I have written in the past about missing things these Pandemic years. Missing friends, missing vacations, restaurants, plans, Super Bowl parties, birthday parties … the list goes on and on.

Lately — as we learn to live in the After, re-calculating risk — I don’t have to miss those things as much. But all over this country, people are missing.

Other things are missing too.

Freedoms are missing. Common logic, science, reason: these, apparently, are missing. Even decency seems to exist only on a microscale.

A sense of stability in our society is completely and totally missing.

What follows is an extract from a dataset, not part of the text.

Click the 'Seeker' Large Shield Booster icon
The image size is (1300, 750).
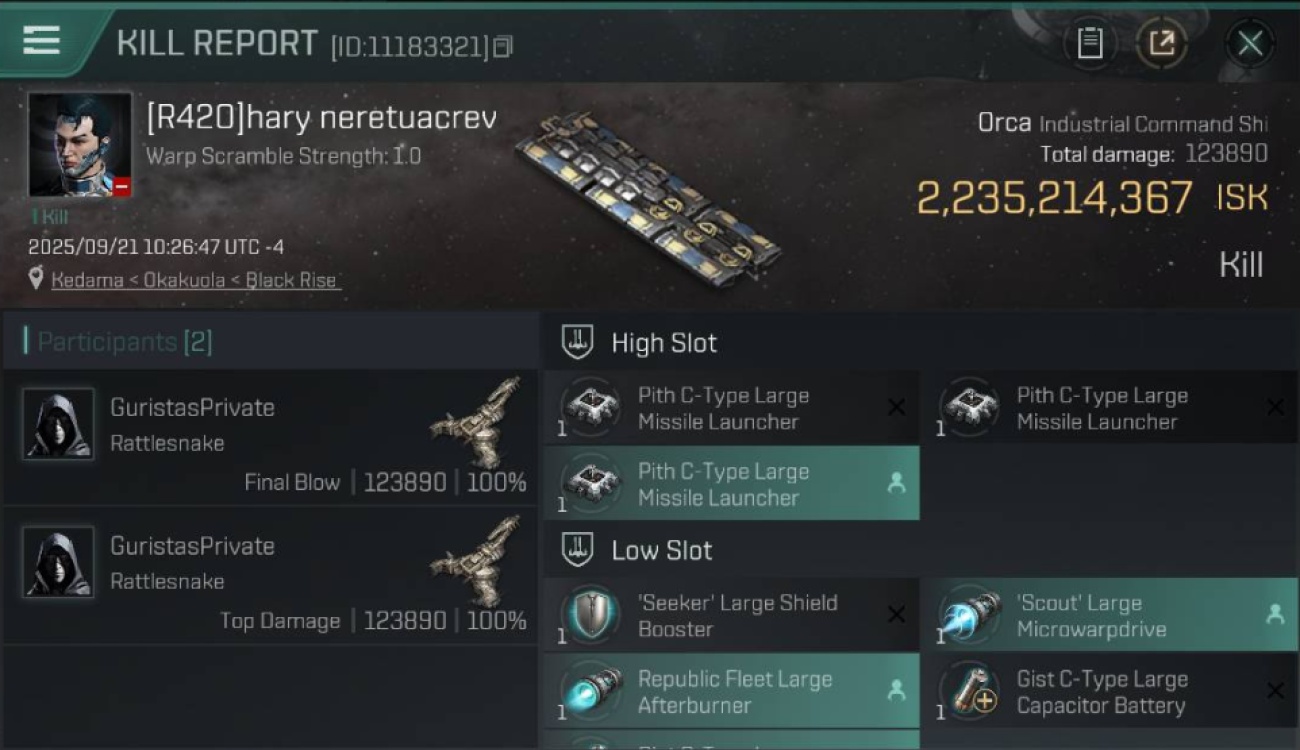point(590,614)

For two years we couldn’t DO anything, and yet so much damage was done! It was quite a trick, wasn’t it? Of course the gaslighting is underway. Of course it’s easier to talk about mental health than bad laws and bad, so-called leaders who snuck in though the back door of fear and chaos and complacency. Of course! The problem is in our heads! The problem is that we got so unmoored we don’t know which way is up!

Nope. I’m not having it. I think about my weary, insightful 14-year-old and his optimistic, bright-eyed sister and their reluctant acceptance that inconceivable trauma is a part of daily life. I think about them going to school, and going online, and going to get healthcare…I think about them growing up, God willing, and I search my soul for what to do.


The truth is, I’ve been writing this essay for months. I have come back to it again and again for the better part of half a year, because I never felt like I knew the ending. But now I wonder if that’s the existential question we are all wrestling with: How does it end? What if it has? What if it doesn’t?

Most confoundingly: What, exactly, is IT?

For the better part of my 44 years, I thought of challenging times like a tunnel I had to get through. “I just have to get through this chapter,” I would tell myself, and steel myself for the journey. But inherent in this coping mechanism was a question I never really examined. Once the “getting through” had been gotten, once the tunnel had been successfully navigated: what, exactly, did I expect to find on the other side?

It has taken me at least three decades and a global Pandemic to realize that the answer is: More. If I am lucky, at the end of the tunnel, there will be more. More Life. More complicated, unpredictable, moving, and — yes — challenging Life. More unanswered questions. More unexpected joys. Wildfires. Babies. Boosters. Spontaneous trips. Reunions. More tunnels? Maybe. Maybe a river. Maybe an ocean. Maybe a plain, and blue sky, and horizon.

What I’m trying to say is: there never was a tunnel. There is only a path, with hairpin turns and giant boulders and unexpected, breathtaking views. There is only one end, and if I am lucky, it is far, far away.

If I had that late-night conversation with LittleMan to do over again I would say this: There was Before, and there’s Now. Now isn’t perfect…but Before wasn’t perfect either. What will we do with Now? Can we hold Now with two hands, understanding that it can be ugly and beautiful at the same time?

Here is what I know. I am not unmoored anymore. I’m unstuck. I also know this: that systems are fragile, that reality can be re-spun and re-invented. I know that there is opportunity in deconstruction if we look at it the right way. This is the time for learning, finding, funding, doing. This is the time to get to work. The work is enormous. It is pressing. It is non-negotiable. If we are lucky, we get to do the work.